How one insurer prices the risk of terrorism
- Published
The specialist insurance company Hiscox has grown from one small office to a global brand by concentrating on specialist areas like cyber attack, terrorism and kidnap.
It also covers the homes and property of the rich and famous.
But given how unpredictable the terror threat is and how many different forms an attack can take, it is hard to price up the cost of insuring against it, says chief executive Bronek Masojada.
"Yes it is a bit arbitrary but people want the cover. It isn't the sort of thing like car accidents where there's lots of them and you can work it out," he told 5Live's Wake Up To Money.
"We don't want lots of terrorist events."
Terrorism can affect businesses in different ways. For instance, the attack on the Manchester Arena last May which left 22 people dead also damaged buildings and infrastructure.
After the 2017 London Bridge attack in which eight people were killed, the area in and around Borough Market was cordoned off and businesses couldn't trade for 11 days.
"We price by analogy" says Mr Masojada. "So if to insure a building is 100 for all risks it doesn't seem unreasonable to say OK then, for terrorism, which is only one peril, we might charge 25 to the 100 for the property."
"We'd also make sure that we wouldn't insure 10 houses or 10 hotels right next door to each other. So if the worst happens you only have one you insure, not all 10."
Kidnap insurance
Hiscox also provides two-thirds of the world's kidnap and ransom insurance.
"K&R, as we call it is the thing that gets your attention, but included in that product are things like evacuation from hot spots if there's a coup."
Mr Masojada says Hiscox has pulled clients from places including Egypt and Libya in the last few years but won't be drawn on who and won't talk at all about kidnaps, except to say that their number is "materially reduced from the past".
But he says while the kidnap and ransom side of things is the high-profile, it is "only a small element of that product".
"Actually we as employers have a responsibility when we ask people to travel on our behalf, to be able to protect them and take care of their needs if bad things happen."
He recounts the story of a man who went on a lecture tour abroad and then disappeared.

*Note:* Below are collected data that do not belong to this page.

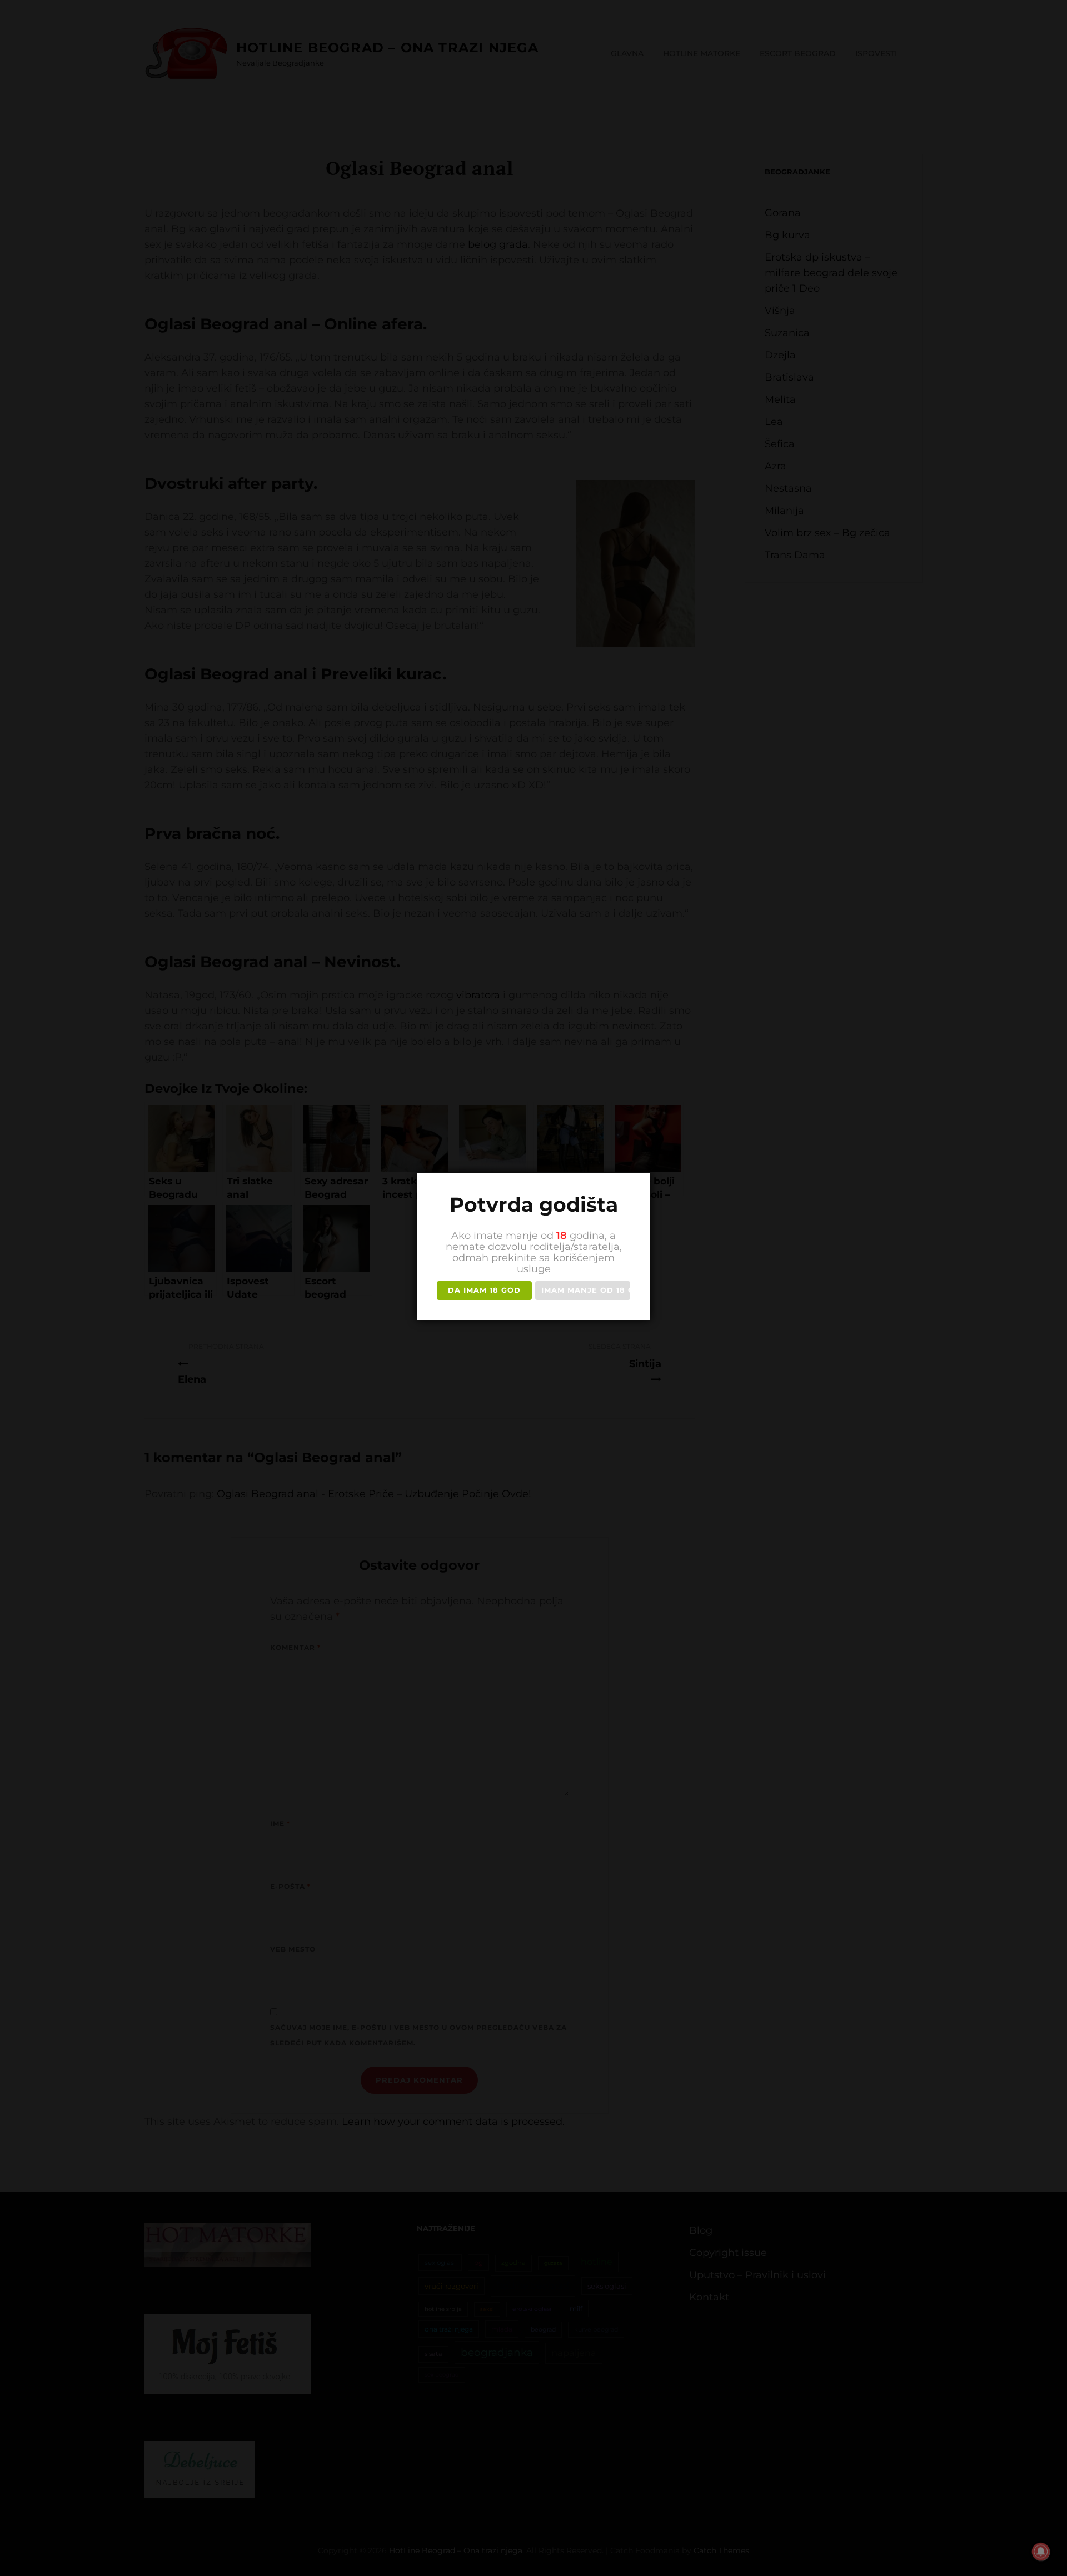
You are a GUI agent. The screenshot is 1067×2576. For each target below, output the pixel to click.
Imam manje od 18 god (585, 1290)
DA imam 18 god (484, 1290)
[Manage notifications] (1041, 2551)
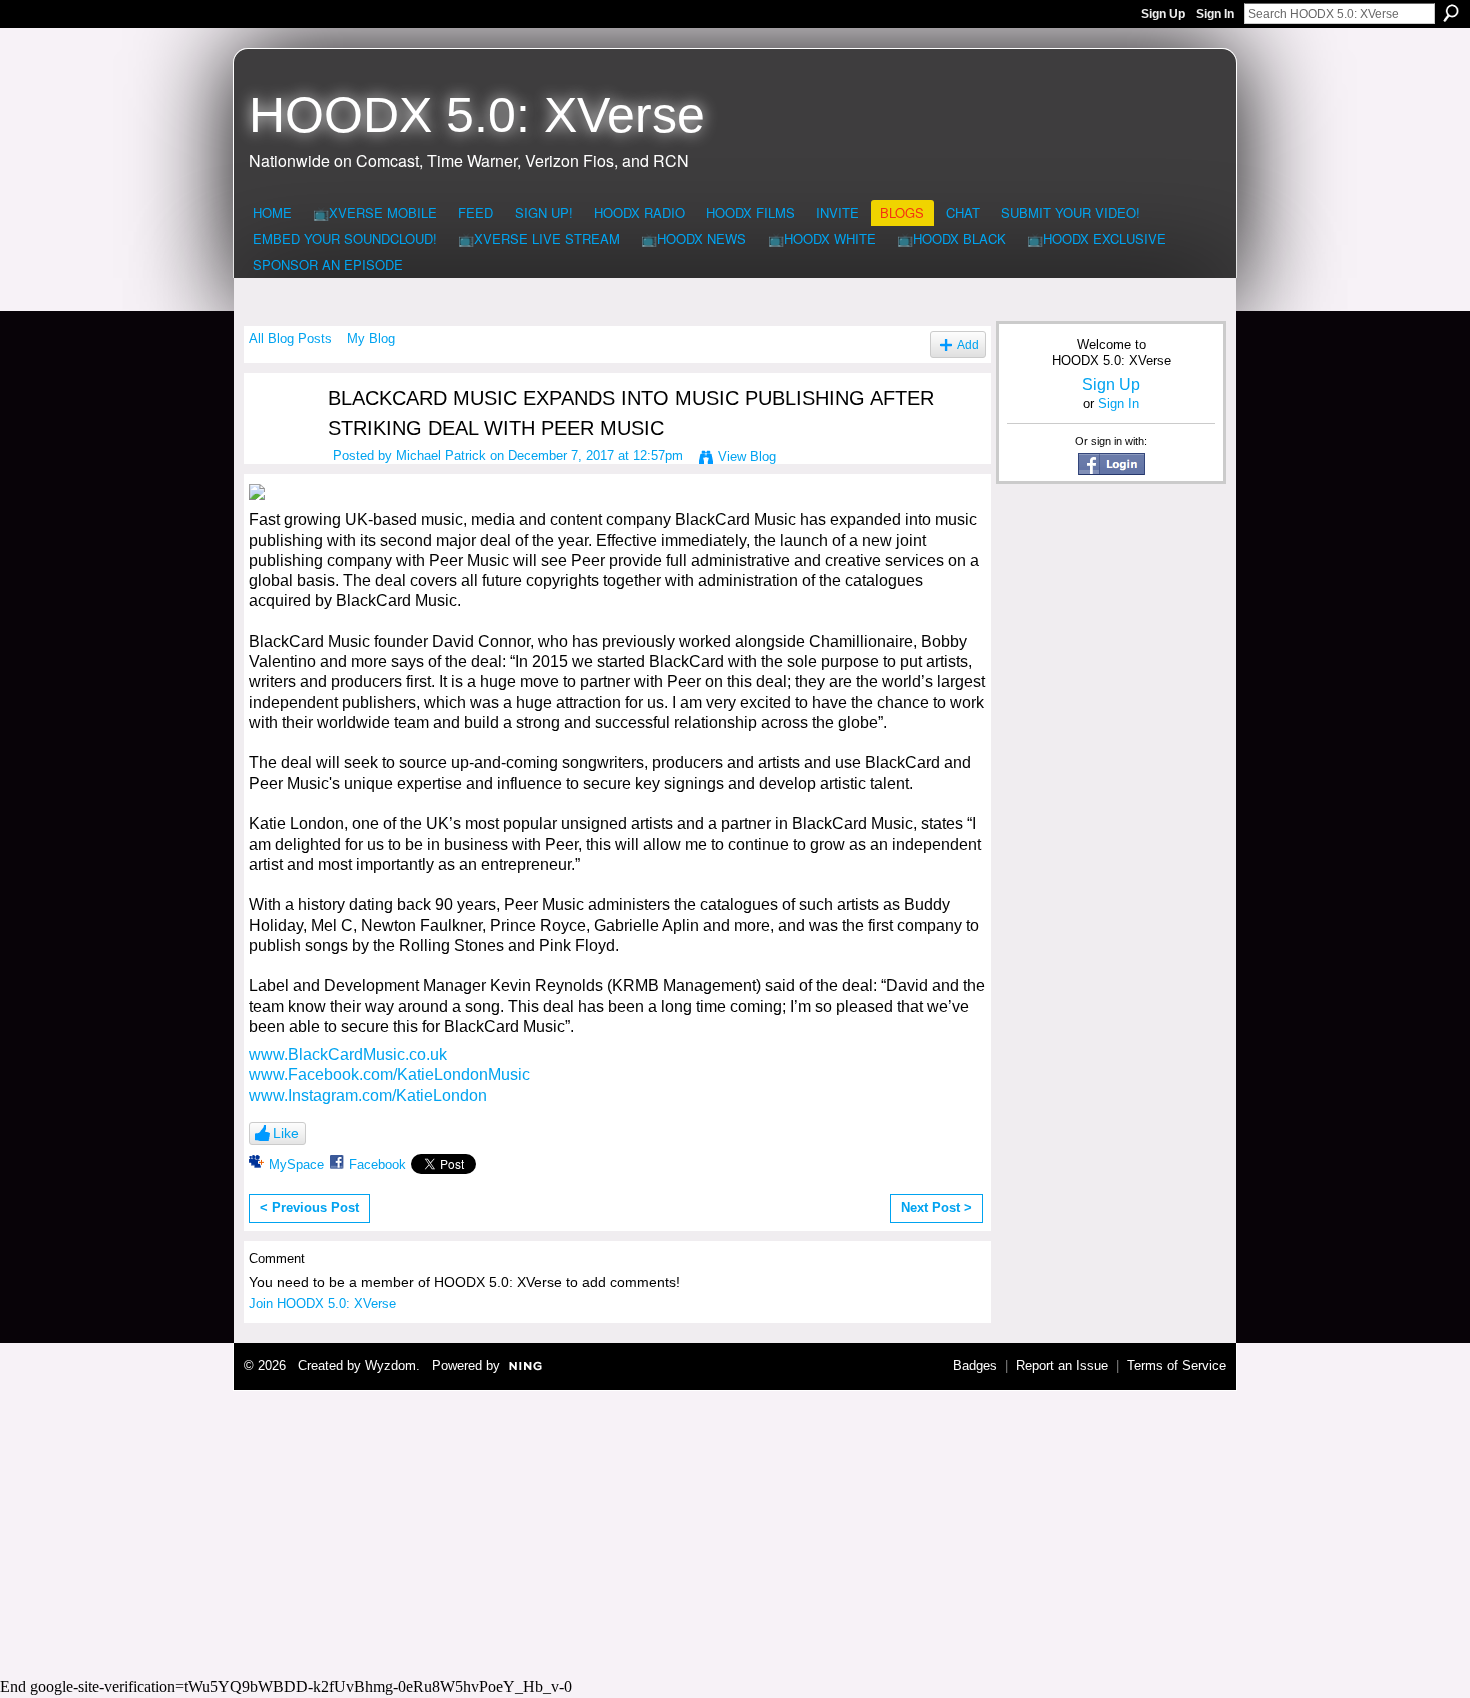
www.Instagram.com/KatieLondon (368, 1095)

"We were able to track down that this person had been a keen kayaker and had gone to go kayaking alone in a river.
"They didn't find a person, but they found the remains of a kayak downstream. So at least then you can answer a question."
Cyber attacks
Another specialist area that Hiscox has been developing is cover against cyber attacks. The company recently hired GCHQ's former director of intelligence, Robert Hannigan, to help assess the cyber-threat to businesses.
Mr Masojada believes smaller companies are just as much at risk as big corporations.
"One of my colleagues hired somebody to do maintenance on his house. They didn't pitch up on Monday morning so he rang them - they'd had had a cyber attack.
"They'd lost all their records of all their appointments. And they didn't know who they had to go and see because it was all hacked. This was a small property maintenance company."
These kind of events can be expensive to insure against because of their unpredictability, but the products are vital, he says.
"At the moment cyber's really hard. It changes more rapidly than something like kidnap because technology's moving so fast.
"And when it's uncertain you put in a margin for safety. We may look back in time and think that was too high a price, but for today it's the uncertainty that matters."
"If we said, you can't have a computer because no insurer will sell you cyber insurance , that's not good for society.
"Our job is to take the risk from those firms on to our own balance sheet, but in a way that doesn't upset our own business."